No seguimento da produção e apresentação, desde 2007, no Museu do Neo-Realismo (Vila Franca de Xira), de vários ciclos de arte contemporânea, a nossa coleção tem recebido obras de artistas relevantes no contexto da arte contemporânea Portuguesa, estabelecendo desde aí diálogos com questões sociais e políticas do nosso tempo. É esse o âmbito que atravessa e une os diversos contributos criativos agora apresentados, numa lógica de reinvenção crítica do real, enquanto resposta ao lema curatorial da Bienal Internacional de Arte de Macau: “Olá, o que fazes aqui?” E o que nos trouxe até aqui foi, na verdade, a conjugação da identidade da nossa cidade com esse caminho de criatividade artística identificado pela expressão da liberdade e do experimentalismo.
Desde o pós-minimalismo dos anos 1960 e 1970, parte significativa da experiência artística acentuou uma necessidade de questionamento crítico sobre o lugar da arte na sociedade contemporânea, aliando desde cedo uma forte conotação política enquanto desejo e necessidade de participação entre artistas, processos de trabalho, as comunidades e o público. Desenvolveu-se então uma cultura de contravisualidade interdisciplinar que passou a questionar os condicionalismos históricos de produção e legitimação artísticas, por oposição à leitura formalista e autorreferencial de um certo modernismo triunfante, que defendia a autonomia e a exploração disciplinar da obra de arte.
A nova lógica de intervenção desse «pós-minimalismo progressista», como lhe chamou Hal Foster, assentava nas possibilidades, mesmo que pontuais e de expressão localista, de compreensão ou parcial transformação da realidade social a partir da ação artística. O «campo expandido» da escultura, a efemeridade e a «desmaterialização» da obra de arte provocaram uma forte, ainda que provisória, desestabilização da instituição arte. Verificou-se desse modo um «regresso “do” e “ao” real» que se traduziu ao mesmo tempo na sua «reinvenção» crítica, buscando assim uma problematização do lugar institucional e do conceito de arte que exigiu do espetador uma maior consciencialização da sua responsabilidade na construção e valorização do campo semântico da arte e, por essa via, da própria vida.
Nessa medida, uma maior aproximação da arte ao sentido social e político resultou num dos universos criativos mais determinantes até aos nossos dias.

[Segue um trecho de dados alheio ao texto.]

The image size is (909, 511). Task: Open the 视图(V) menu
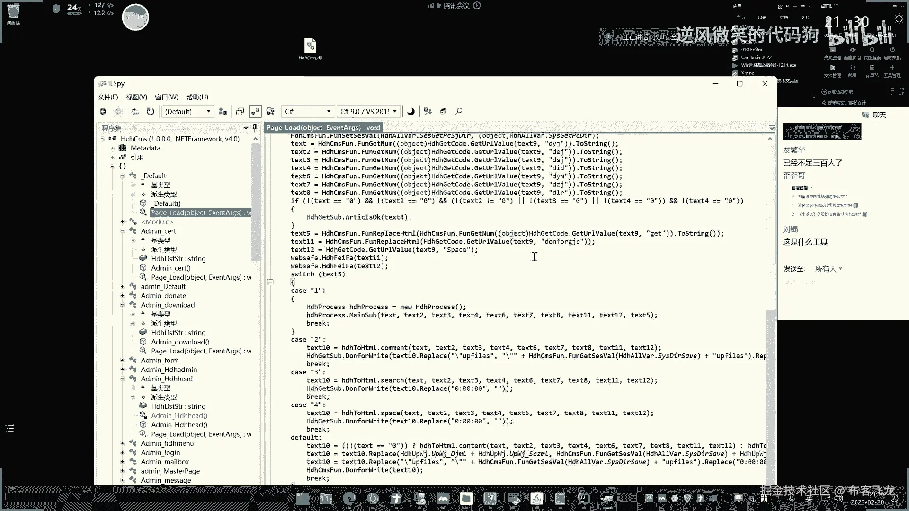pyautogui.click(x=136, y=97)
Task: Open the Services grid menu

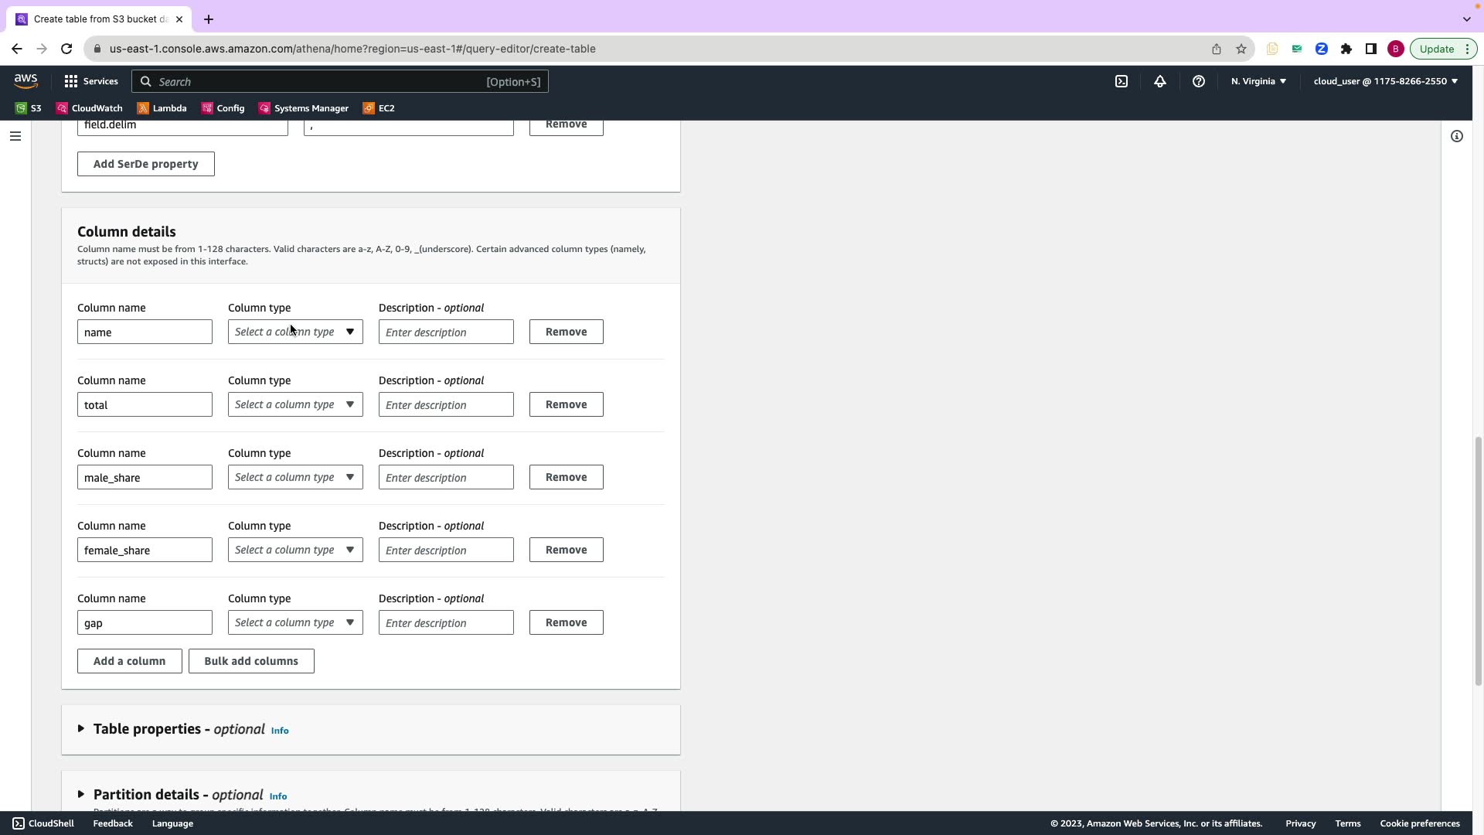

Uma atitude política (inspirada ainda, por vezes, nas reminiscências do utópico) ou uma reflexão (distópica) sobre os seus limites atravessa, nas suas múltiplas formas e dispositivos (inter) disciplinares, o percurso e a obra dos artistas presentes nesta exposição. Questionando sobretudo os regimes discursivos que operam no nosso mundo saturado de imagens, a arte exige hoje uma espécie de literacia visual que permita compreender e sentir uma ação criativa mais complexa e disseminadora, que sublinha no seu aparato de obra as relações de dependência e contaminação verificadas entre o processo criativo, a imagem e a linguagem verbal, operando assim uma análise crítica em torno da fragmentação e virtualização decetiva do real contemporâneo.